Welche Tierarten haben ein Geweih?
Die Geweihträger heißen biologisch auch die Cerviden. Dieses Wort stammt ab von dem lateinischen Wort für Hirsch (“cervus”). Es sind also die Hirschverwandten.
Beim jagdbaren Wild zählen dazu:
- Rotwild
- Damwild
- Sikawild
- Rehwild
- Elchwild (in Deutschland selten)
- sowie das Rentier, das aber in Deutschland nicht wild vorkommt. Es ist im Jagdgesetz daher auch nicht aufgeführt.

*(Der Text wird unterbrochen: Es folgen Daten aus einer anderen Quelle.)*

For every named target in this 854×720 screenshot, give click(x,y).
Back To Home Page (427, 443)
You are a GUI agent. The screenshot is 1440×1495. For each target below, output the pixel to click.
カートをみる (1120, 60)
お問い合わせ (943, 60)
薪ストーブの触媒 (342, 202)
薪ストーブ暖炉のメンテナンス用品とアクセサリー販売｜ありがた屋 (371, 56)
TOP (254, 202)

Bei unseren heimischen Cerviden haben ausschließlich die männlichen Stücke ein Geweih, die weiblichen nicht. Beim Rentier haben aber beide Geschlechter ein Geweih. Es gibt in anderen Ländern einige wenige Cervidenarten, bei denen beide Geschlechter kein Geweih haben. Als Beispiel sei das Wasserreh aus Asien genannt. (Wikipedia)
Welche Tierarten haben ein Gehörn?
Die Hornträger (Wikipedia) heißen in der Biologie auch “Boviden”. Darin steckt die lateinische Wurzel “Bos/Bovis”, das Rind. Es sind aus Sicht der Biologie also die Rinderverwandten.
Beim jagdbaren Wild zählen dazu:
- das Wisent: das einzige Wildrind, das wir in Deutschland haben
- das Muffelwild: ein Wildschaf, das ursprünglich aus Korsika und Sardinien stammt, aber mittlerweile auch in Deutschland heimisch ist
- Gamswild und Steinwild, zwei Verwandte der Ziegen
Achtung Ausnahme: Rehwild hat ein “Gehörn”
Wir müssen noch eine wichtige Ausnahme behandeln, die vielleicht auch in der Jägerprüfung gefragt wird:
Biologisch gesprochen hat das männliche Rehwild eindeutig ein Geweih. In der Jägersprache wird aber das Geweih des Rehs als “Gehörn” bezeichnet. Und zwar nur beim Reh. Die Hirsche haben ein Geweih.
Den Ursprung dieser Merkwürdigkeit konnte ich nicht aufklären. Auffällig ist nur, dass das Rehgeweih kleiner ist das das der Hirsche und dass das Reh zum Niederwild zählt und nicht wie die Hirsche zum Hochwild.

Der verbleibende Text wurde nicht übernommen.